Autozulieferer
Karmann-Mitarbeiter bekommen keine Abfindung

Auch nach der Schlichtung im Streit um einen Sozialplan beim Cabrio-Spezialisten Karmann müssen die Mitarbeiter zunächst auf eine reguläre Abfindung verzichten. Nun gibt es nur noch eine Chance.

HB OSNABRÜCK. Noch bestehe die Hoffnung, Zahlungen aus einem noch offenen Rechtsstreit mit dem amerikanischen Autobauer Chrysler für Abfindungen zu verwenden, teilten Betriebsrat und IG Metall am Montag in Osnabrück mit. Ob diese Mittel aber tatsächlich fließen, könne nicht vorhergesagt werden, machte Betriebsratschef Wolfram Smolinski in einer Stellungnahme deutlich.

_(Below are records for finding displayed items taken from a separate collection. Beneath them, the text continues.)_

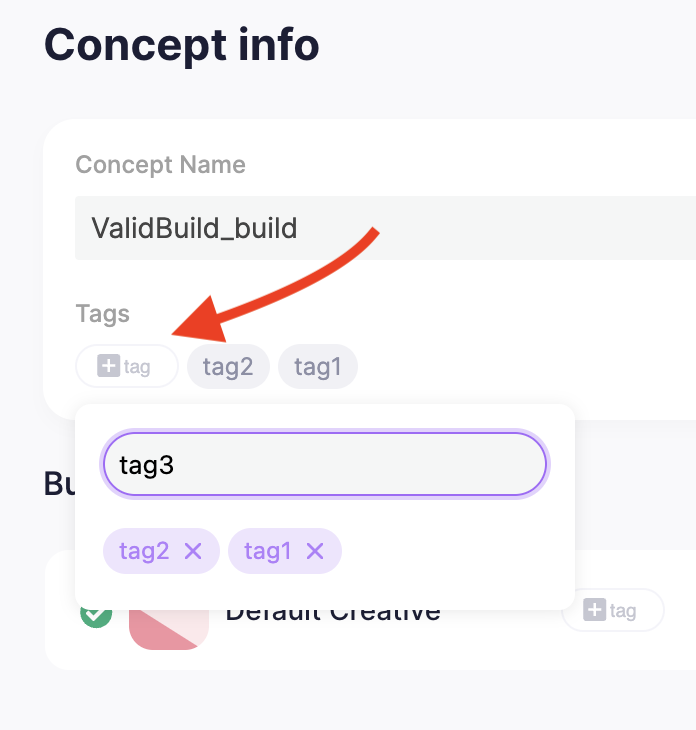Remove tag2 using its X icon
Screen dimensions: 696x730
click(x=193, y=550)
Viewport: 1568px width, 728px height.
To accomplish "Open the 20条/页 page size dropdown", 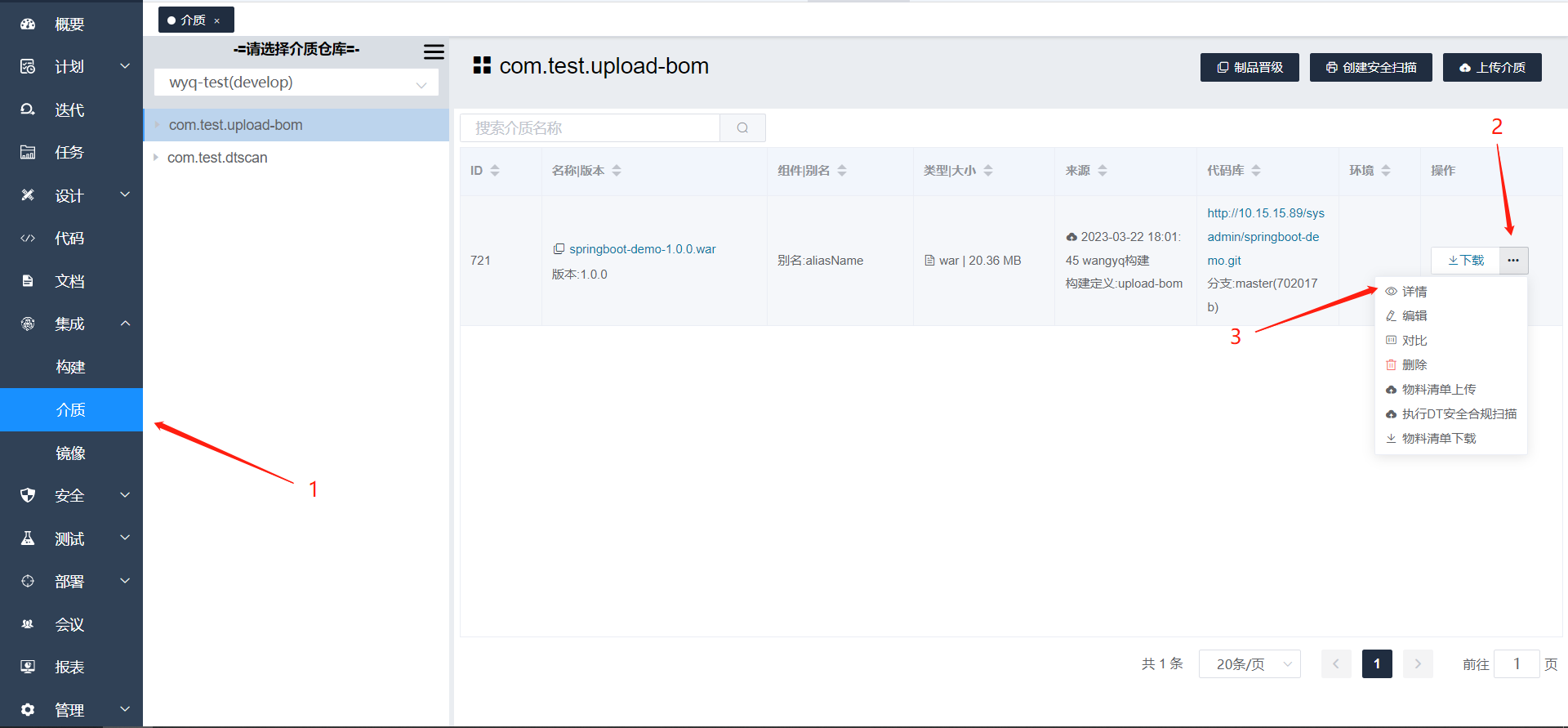I will tap(1250, 663).
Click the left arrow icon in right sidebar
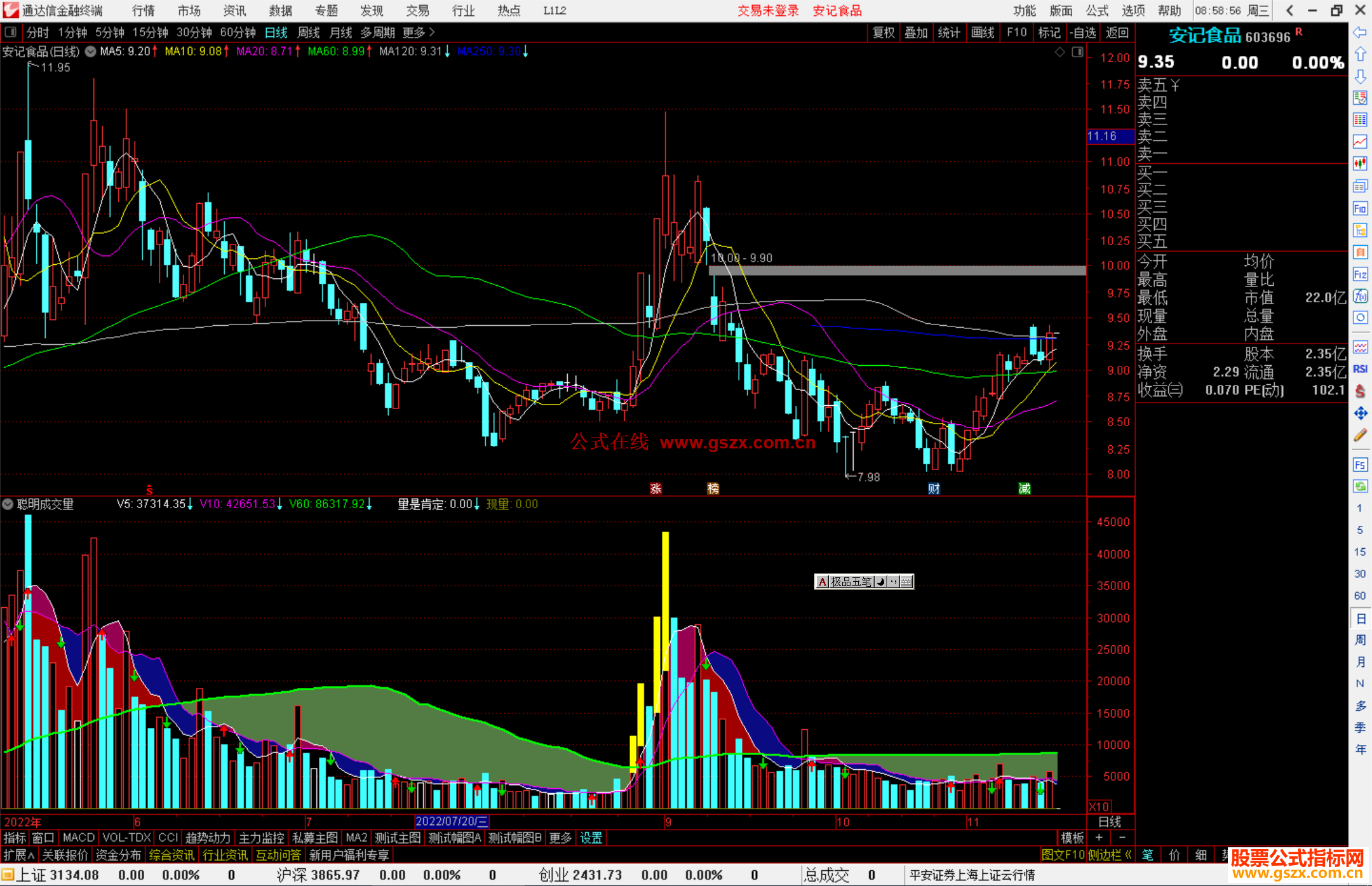 click(x=1360, y=32)
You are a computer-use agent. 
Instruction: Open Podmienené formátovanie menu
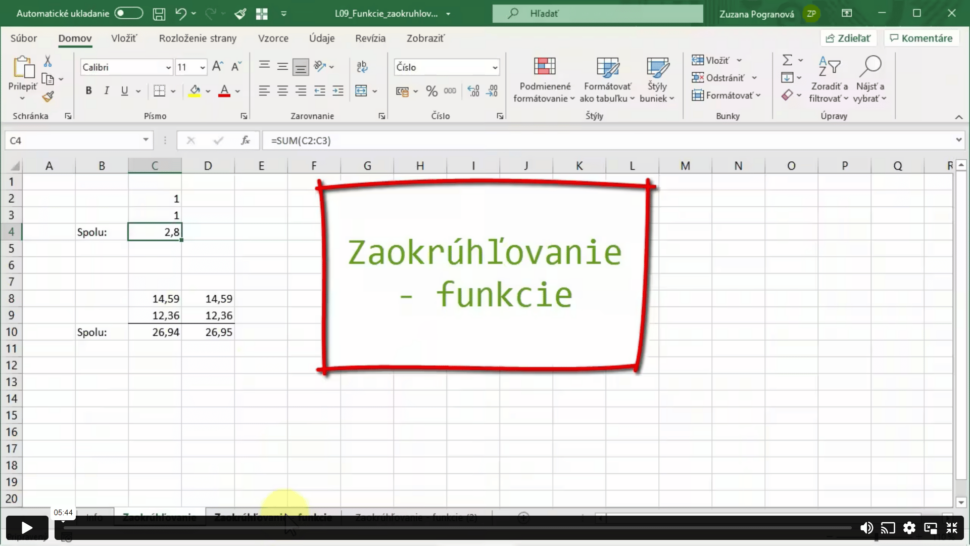coord(544,80)
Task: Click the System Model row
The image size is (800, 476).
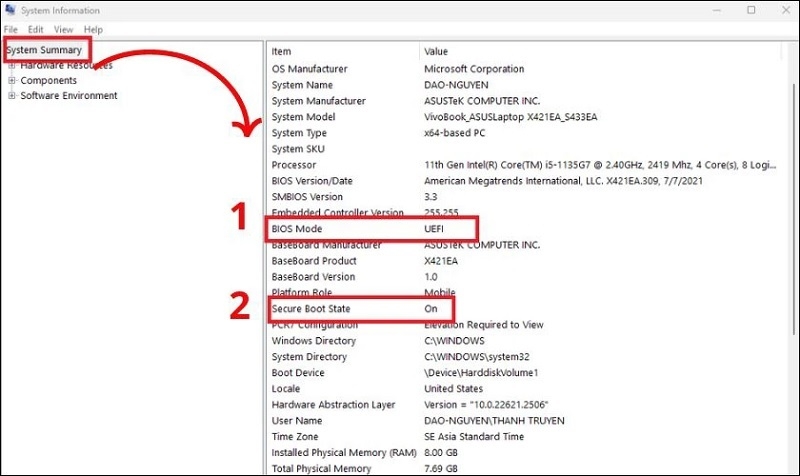Action: pyautogui.click(x=304, y=117)
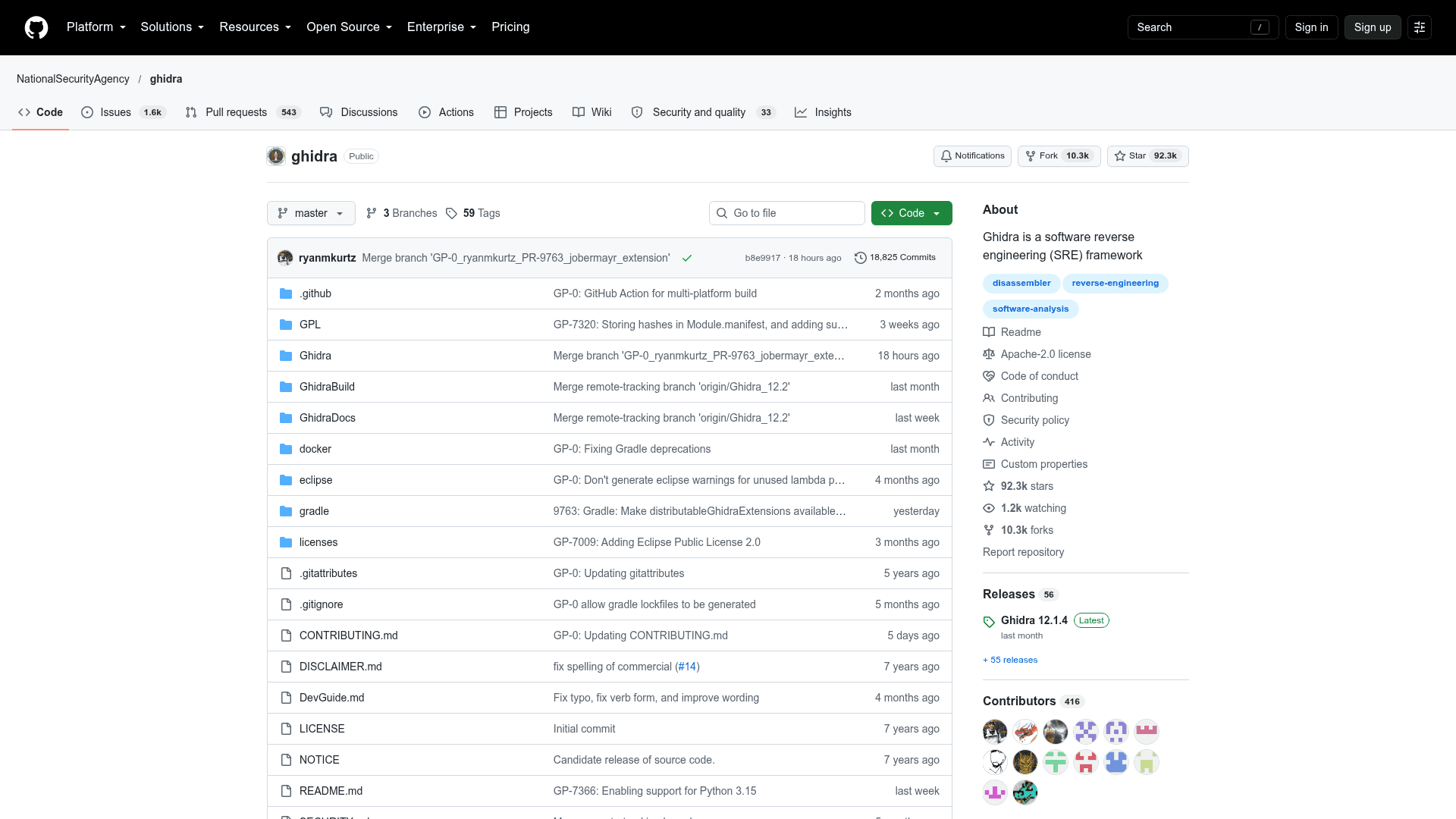The image size is (1456, 819).
Task: Open the GitHub home logo
Action: (36, 27)
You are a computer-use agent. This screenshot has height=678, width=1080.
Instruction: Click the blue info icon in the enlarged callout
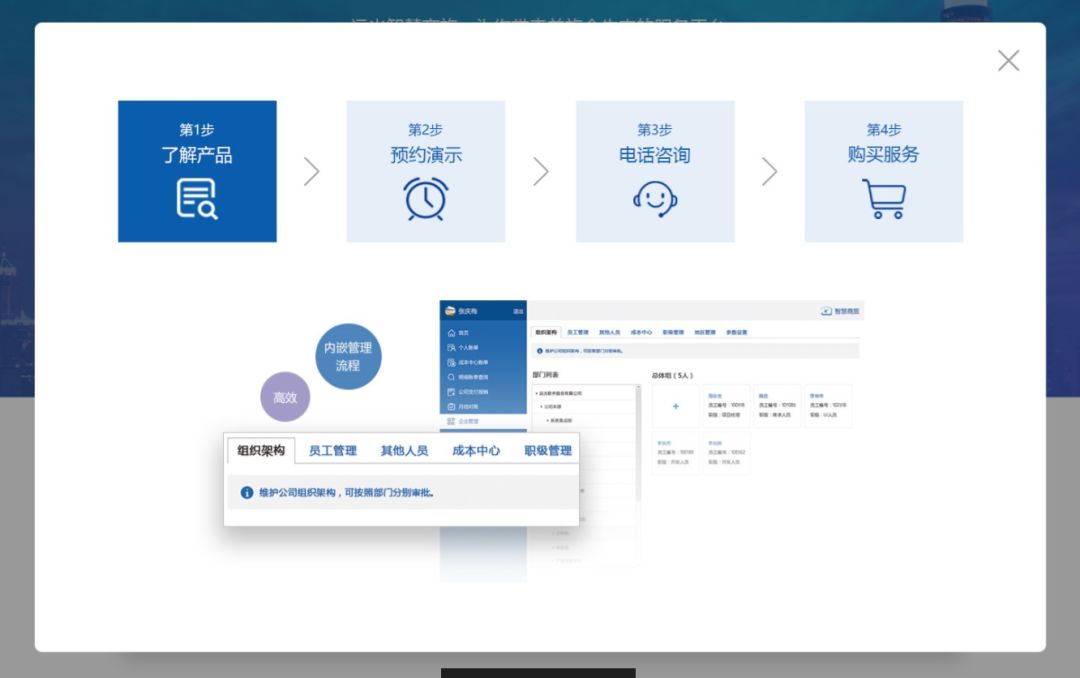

Die wirtschaftliche Lage habe keine Abfindungen zugelassen. Ein Unternehmen dürfe durch solche Zahlungen nicht in seiner Existenz gefährdet werden, sagte der Osnabrücker IG-Metall-Bevollmächtigte Hartmut Riemann. Die Rechtsprechung sei in dieser Frage eindeutig. Die Gesellschafter hätten erneut deutlich gemacht, dass sie nicht bereit seien, Mittel zur Verfügung zu stellen. Nach Gewerkschaftsangaben würden Abfindungen das Unternehmen rund 50 Mio. Euro kosten.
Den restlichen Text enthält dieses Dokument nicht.